▶ _SHORT PROBLEM 1_:
Reproduce the fly-tying article word for word between "Darbee first used" and "just two feathers.", inclusive.
▶ _SHORT PROBLEM 2_:
In the fly-tying article's first step for the Darbee Crane Fly, why is the thread left in front of the hackle stem?

* Begin READING PASSAGE *

By Chris Sandford
In the bleak ‘cabin-fever’ days of last winter I decided that sooner than go for another soaked to the skin Pike fishing day, I would tidy up the iPhoto file on my Apple Mac. I went back 18 months where my last tidy up had finished and gradually worked my way forward. Did I really need to keep that shot of me holding yet another small Trout or the first course of a particularly good meal consumed during a long weekend in France? Gradually more and more pictures were dumped in the trash file. Then I found a shot of a fly that not only brightened the winter gloom, but also kept me at my tying vice through those long winter evenings. It also set me on the trail of a technique that I had never seen before, and was finally responsible for me catching my best fish of last season. The fly was ‘Ulf’s Killer’ and I had taken the shot at the 2010 Dutch Fly Fair.
Ulf Hagstrom is a much-respected Swedish tyer and I found him more than happy to share and demonstrate any of his fly designs. His ‘Killer’ fly has a hackle tied between the body and the hook, as opposed to around the hook or the post. Ulf explained he developed the idea from an article in FF&FT by Poul Jorgensen in 2001. Interestingly, Jorgensen gives credit for this method of hackle tying to Catskill tyer Harry Darbee who he also credits with the creation of the ‘Two Feather’ fly.
Darbee first used this ‘under-hackle’ technique when he designed his Crane Fly or Daddy Long Legs.
Darbee Crane Fly
Here are the 5 simple steps for creating that fly using just two feathers.
Put a fine wire grub hook size 14 in the vice and wind the thread (I use Veniards brown ‘Sheer’) down the hook until it hangs level with the hook point. Tie in a Red Game hackle facing forward over the eye and 2-3mm back from it. This will allow space for 3 wraps of hackle. Leaving the thread in front of the hackle stem will prevent the thread slipping towards the bend as the body is formed.
To prepare a Mallard or Teal flank feather, stroke back the fibres so that you have roughly the same amount of fibres above and below the split, as in our picture.
Take two loose turns around the centre gap in the feather and pull it through to form the body. When satisfied with the detached body secure with further tight wraps of thread.
Snip out the stem of the feather. Part the remaining fibres equally and make figure of eight wraps to create the wings.

* End READING PASSAGE *
* Begin ITEMS *

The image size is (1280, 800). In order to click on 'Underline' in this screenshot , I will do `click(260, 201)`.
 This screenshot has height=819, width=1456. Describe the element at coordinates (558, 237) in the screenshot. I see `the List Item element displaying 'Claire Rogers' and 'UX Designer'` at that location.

* End ITEMS *
* Begin ITEMS *

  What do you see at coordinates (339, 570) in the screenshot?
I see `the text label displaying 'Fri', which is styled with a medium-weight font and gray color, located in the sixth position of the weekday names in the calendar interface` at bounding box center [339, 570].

* End ITEMS *

▶ _CORRECT RESULT 1_:
Darbee first used this ‘under-hackle’ technique when he designed his Crane Fly or Daddy Long Legs.
Darbee Crane Fly
Here are the 5 simple steps for creating that fly using just two feathers.

▶ _CORRECT RESULT 2_:
Leaving the thread in front of the hackle stem keeps it from slipping toward the bend of the hook while the body is being formed.